_Ausgewählter Text_.
-.-.-
# Shortcut [Alt]+[Shift] entfernen



## zirag (30. März 2004)

Hi Leute 
ich komm in letzter Zeit immer auf Alt+Shift , und denn wird die Tastatur ja auf englisch umgestellt , kann ich irgendwie machen , dass der Shortcut deaktiviert wird ?


Danke schon mal 

mfg ZiRaG


----------



## Neurodeamon (30. März 2004)

Welche Windows Version?
Vermutlich 2000 oder XP.




> Quelle: PC-Welt
> Es gibt eine Reihe von Free- und Shareware-Programmen, mit denen sich die Tastatur frei belegen lässt. Diese haben aber den Nachteil, dass sie immer geladen sein müssen. Windows 2000 und XP bieten aber schon im Standard-Repertoire auswechselbare Tastaturlayouts an.
-.-.-
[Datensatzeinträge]
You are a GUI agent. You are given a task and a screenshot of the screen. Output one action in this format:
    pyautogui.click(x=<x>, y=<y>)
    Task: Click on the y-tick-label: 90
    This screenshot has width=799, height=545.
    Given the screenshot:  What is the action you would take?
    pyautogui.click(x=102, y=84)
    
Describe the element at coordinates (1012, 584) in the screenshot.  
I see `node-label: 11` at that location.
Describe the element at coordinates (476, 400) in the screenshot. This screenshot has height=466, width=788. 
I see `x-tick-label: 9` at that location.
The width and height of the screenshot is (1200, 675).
-.-.-
_Aufgaben_.
(1) Bearbeite einen Abschnitt aus dem Forumsthread und gib ihn wieder: Beginne bei den Worten "## Neurodeamon (30." und höre nach "auswechselbare Tastaturlayouts an." auf. Ersetze dabei "Nachteil" durch "Haken".
(2) Welche Überschriften enthält der Forumsthread? Nenne alle.
(3) Schreib den Forumsthread über den Shortcut Alt+Shift im Anschluss an seinen letzten Satz weiter.

_Lösungen_.
(1)
## Neurodeamon (30. März 2004)

Welche Windows Version?
Vermutlich 2000 oder XP.




> Quelle: PC-Welt
> Es gibt eine Reihe von Free- und Shareware-Programmen, mit denen sich die Tastatur frei belegen lässt. Diese haben aber den Haken, dass sie immer geladen sein müssen. Windows 2000 und XP bieten aber schon im Standard-Repertoire auswechselbare Tastaturlayouts an.

(2)
- Shortcut [Alt]+[Shift] entfernen
- zirag (30. März 2004)
- Neurodeamon (30. März 2004)

(3)
> 
> Bei Windows 2000 lassen sie sich in der Systemsteuerung über "Tastatur, Eingabe, Hinzufügen" als "Tastaturlayout/IME" auswählen. Bei Windows XP führt der Weg in der Systemsteuerung über "Regions- und Sprachoptionen, Sprachen, Details, Hinzufügen". Zur Auswahl stehen allerdings erst mal nur fertige Tastaturlayouts.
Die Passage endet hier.